Is a Dental payer mandated to use more than 1 diagnosis at the service line (SV311)? Or does using one ICD-10 diagnosis meet the mandate?
The 005010X224A2 837 (Health Care Claim: Dental) Technical Report Type 3 (TR3) situational rule for segment HI (Health Care Diagnosis Code) in loop 2300 is ‘Required when the diagnosis may have an impact on the adjudication of the claim in cases where specific dental procedures may minimize the risks associated with the connection between the patient’s oral and systemic health conditions.’ The TR3 does not allow a diagnosis code if this condition is not true. Therefore, a dental claim may have no diagnosis code or up to a maximum of 4 depending on the nature of the dental procedure and the health of the patient.
The situational rule for data element SV311 (Composite Diagnosis Code Pointer) states ‘Required when the service relates to that specific diagnosis and is needed to substantiate the medical treatment.’ Further, the element note goes on to say ‘The first pointer designates the primary diagnosis for this service. Remaining diagnosis pointers indicate declining level of importance to the service line.’ Therefore, a service line may contain no diagnosis code pointer or up to a maximum of 4 depending on the relationship of that service to the diagnosis codes that may be present in the HI segment.

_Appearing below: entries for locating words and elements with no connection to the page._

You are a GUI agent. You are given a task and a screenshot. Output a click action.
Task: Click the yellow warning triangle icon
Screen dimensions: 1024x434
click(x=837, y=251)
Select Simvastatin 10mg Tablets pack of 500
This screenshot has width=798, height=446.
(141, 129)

You ask whether a dental payer is required to use more than one diagnosis code in a service line.
The sender (typically a provider or payer) of an 837 dental claim transaction is required to follow the requirements above, and will therefore populate from 0 to 4 diagnosis code pointers in SV311 depending on the number of diagnoses in the HI segment that relate to the service line.
The receiver of an 837 dental claim transaction (typically a payer) is required to accept transactions with 0 to 4 diagnosis code pointers in a service line that have been reported by the sender. How the receiver uses those pointers in its business process is up to the receiver and not within the scope of X12.